● TASK PROMPT: Reproduce word for word the part of the listing below that runs from the line with "Given: Click the 顧比移動平均線_副圖EMA" to the line with "coord(680,506)", including both of those lines.

● STORED ROWS:

-*-

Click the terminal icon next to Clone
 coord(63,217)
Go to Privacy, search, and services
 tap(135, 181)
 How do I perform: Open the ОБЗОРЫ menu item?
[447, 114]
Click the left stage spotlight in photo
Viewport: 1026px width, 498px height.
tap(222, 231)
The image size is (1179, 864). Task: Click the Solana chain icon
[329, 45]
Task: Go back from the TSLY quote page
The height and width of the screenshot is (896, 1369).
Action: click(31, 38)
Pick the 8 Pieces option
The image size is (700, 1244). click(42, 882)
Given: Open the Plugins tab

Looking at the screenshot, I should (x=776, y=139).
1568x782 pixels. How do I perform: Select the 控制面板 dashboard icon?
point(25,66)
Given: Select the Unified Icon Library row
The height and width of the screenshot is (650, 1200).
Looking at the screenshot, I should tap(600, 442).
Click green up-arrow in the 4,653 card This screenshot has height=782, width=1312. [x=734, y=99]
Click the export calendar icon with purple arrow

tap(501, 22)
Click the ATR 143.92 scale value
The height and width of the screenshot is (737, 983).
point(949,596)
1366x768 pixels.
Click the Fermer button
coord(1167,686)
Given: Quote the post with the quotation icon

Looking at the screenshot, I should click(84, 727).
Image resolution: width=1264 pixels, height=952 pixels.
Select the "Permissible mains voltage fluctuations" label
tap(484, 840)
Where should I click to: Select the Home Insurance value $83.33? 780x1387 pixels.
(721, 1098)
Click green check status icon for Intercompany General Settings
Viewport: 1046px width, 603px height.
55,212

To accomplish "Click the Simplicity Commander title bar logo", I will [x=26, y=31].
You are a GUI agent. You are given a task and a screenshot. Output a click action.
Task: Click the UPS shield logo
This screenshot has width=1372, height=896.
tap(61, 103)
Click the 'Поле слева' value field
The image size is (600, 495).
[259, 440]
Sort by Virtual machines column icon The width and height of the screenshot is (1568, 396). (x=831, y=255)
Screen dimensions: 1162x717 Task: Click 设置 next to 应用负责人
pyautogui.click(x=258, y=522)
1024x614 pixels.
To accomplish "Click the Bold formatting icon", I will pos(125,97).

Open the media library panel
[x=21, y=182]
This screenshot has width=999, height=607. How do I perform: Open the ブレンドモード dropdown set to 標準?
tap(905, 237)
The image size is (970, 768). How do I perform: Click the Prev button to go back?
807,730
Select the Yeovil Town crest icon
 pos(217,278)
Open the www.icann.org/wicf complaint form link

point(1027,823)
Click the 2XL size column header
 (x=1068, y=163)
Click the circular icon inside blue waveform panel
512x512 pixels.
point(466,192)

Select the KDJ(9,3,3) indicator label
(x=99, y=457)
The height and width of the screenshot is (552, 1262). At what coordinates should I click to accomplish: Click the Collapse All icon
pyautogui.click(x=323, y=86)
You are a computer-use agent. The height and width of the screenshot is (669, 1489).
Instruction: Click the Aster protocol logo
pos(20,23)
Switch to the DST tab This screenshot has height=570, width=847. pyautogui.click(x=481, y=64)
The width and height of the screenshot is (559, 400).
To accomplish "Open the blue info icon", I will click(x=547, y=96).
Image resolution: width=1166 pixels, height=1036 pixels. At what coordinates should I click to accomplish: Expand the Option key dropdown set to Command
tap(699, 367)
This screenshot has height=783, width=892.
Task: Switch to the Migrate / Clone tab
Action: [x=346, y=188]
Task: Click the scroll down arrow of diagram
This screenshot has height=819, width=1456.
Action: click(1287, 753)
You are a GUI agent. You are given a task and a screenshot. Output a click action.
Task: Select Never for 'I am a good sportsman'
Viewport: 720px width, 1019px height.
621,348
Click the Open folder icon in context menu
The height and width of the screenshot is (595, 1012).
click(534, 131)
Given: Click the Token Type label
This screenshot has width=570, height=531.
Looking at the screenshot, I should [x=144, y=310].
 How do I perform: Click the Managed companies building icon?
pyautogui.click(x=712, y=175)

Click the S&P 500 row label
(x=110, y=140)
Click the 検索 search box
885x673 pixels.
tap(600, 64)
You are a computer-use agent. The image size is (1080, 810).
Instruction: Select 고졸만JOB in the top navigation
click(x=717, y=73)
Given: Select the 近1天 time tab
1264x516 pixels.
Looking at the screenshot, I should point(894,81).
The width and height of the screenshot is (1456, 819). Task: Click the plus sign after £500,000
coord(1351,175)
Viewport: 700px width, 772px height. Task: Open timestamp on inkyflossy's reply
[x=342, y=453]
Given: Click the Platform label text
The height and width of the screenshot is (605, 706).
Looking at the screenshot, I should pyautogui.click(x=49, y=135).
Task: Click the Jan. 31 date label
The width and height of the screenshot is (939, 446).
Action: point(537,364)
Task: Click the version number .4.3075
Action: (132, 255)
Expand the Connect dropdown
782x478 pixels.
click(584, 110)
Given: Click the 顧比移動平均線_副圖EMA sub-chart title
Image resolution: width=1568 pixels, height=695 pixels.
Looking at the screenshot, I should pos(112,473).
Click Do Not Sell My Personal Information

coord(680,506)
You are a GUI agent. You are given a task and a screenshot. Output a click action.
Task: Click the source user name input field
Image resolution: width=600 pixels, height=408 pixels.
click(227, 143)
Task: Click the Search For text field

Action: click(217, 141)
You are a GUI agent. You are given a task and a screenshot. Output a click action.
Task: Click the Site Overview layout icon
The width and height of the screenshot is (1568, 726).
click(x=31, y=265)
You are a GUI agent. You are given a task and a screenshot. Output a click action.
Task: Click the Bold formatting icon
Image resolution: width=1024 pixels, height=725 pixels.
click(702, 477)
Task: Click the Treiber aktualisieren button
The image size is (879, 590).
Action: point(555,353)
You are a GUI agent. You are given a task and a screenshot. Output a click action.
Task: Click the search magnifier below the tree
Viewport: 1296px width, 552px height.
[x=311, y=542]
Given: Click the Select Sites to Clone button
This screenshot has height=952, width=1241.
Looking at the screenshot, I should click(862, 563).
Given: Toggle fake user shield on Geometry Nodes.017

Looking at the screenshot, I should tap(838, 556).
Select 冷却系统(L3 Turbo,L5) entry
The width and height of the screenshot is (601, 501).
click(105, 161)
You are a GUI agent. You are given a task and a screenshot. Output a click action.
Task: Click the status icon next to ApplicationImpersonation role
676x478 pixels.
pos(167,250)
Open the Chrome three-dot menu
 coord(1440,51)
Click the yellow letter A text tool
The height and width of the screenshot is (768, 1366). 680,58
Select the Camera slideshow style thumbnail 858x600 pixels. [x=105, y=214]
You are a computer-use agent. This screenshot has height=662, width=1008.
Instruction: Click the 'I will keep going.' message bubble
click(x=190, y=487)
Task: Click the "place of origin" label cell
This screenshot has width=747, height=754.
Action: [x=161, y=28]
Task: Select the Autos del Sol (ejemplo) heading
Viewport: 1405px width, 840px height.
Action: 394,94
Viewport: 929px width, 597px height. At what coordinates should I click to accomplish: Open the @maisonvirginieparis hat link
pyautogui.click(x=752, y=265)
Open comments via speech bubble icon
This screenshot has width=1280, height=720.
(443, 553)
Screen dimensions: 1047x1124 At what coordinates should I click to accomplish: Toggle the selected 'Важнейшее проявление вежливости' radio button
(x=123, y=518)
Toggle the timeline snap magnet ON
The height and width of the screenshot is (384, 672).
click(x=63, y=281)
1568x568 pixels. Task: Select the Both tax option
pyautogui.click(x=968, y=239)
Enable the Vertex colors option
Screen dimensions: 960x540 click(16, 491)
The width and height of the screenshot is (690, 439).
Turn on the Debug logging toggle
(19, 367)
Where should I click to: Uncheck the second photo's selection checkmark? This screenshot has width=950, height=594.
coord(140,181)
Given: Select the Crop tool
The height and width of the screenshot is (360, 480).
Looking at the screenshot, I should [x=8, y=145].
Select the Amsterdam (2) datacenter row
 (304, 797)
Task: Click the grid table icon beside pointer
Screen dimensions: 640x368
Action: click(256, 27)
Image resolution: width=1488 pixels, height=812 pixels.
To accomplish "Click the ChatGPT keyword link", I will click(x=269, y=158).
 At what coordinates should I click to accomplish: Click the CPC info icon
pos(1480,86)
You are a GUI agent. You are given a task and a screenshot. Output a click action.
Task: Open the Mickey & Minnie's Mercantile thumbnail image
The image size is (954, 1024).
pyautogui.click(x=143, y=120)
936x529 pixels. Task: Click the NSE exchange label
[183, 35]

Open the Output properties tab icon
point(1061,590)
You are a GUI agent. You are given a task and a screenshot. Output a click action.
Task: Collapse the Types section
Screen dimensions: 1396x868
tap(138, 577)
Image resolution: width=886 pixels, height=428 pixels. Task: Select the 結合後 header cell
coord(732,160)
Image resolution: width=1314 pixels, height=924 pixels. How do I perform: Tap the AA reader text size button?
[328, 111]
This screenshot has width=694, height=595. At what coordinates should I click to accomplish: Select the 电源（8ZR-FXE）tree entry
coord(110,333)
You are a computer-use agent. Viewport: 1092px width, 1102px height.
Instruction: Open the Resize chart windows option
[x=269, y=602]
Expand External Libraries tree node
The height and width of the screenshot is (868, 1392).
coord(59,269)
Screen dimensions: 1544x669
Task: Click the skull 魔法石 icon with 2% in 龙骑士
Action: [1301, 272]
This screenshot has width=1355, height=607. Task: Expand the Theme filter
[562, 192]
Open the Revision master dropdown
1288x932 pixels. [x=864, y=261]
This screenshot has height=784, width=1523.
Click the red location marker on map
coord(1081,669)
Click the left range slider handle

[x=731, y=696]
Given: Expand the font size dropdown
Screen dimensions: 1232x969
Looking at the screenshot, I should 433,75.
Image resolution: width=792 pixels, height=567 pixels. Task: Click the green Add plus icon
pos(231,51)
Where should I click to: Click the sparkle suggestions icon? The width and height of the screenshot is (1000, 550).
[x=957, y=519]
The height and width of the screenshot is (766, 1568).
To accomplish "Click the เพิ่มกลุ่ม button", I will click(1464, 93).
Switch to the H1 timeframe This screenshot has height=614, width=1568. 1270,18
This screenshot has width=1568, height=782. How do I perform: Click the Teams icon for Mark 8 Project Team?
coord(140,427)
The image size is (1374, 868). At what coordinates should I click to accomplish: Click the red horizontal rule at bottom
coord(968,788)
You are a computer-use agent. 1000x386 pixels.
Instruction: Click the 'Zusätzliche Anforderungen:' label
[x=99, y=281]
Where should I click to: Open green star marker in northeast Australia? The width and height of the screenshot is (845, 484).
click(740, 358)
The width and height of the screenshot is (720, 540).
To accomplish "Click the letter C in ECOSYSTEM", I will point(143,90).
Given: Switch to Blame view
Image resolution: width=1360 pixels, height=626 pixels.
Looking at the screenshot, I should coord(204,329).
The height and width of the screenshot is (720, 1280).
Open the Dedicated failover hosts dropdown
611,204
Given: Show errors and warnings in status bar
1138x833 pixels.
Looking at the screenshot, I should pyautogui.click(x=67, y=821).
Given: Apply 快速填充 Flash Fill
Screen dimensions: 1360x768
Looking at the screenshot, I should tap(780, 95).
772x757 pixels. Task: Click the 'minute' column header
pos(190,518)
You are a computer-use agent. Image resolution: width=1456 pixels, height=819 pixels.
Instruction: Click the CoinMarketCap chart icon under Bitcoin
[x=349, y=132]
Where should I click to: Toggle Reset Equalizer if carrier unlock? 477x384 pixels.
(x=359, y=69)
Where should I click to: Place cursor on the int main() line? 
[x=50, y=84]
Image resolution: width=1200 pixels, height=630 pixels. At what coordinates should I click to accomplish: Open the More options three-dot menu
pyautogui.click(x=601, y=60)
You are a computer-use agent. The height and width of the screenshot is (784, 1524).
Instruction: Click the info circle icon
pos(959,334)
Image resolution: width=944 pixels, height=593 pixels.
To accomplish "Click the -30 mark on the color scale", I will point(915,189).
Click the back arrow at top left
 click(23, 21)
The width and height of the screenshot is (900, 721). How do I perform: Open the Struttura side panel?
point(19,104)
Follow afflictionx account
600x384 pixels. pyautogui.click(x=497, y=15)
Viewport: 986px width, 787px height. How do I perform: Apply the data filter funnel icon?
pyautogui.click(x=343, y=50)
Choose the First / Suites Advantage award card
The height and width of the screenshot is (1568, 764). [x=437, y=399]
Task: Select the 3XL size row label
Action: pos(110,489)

-*-

● OUTPUT BELOW:
Given: Click the 顧比移動平均線_副圖EMA sub-chart title
Image resolution: width=1568 pixels, height=695 pixels.
Looking at the screenshot, I should pos(112,473).
Click Do Not Sell My Personal Information

coord(680,506)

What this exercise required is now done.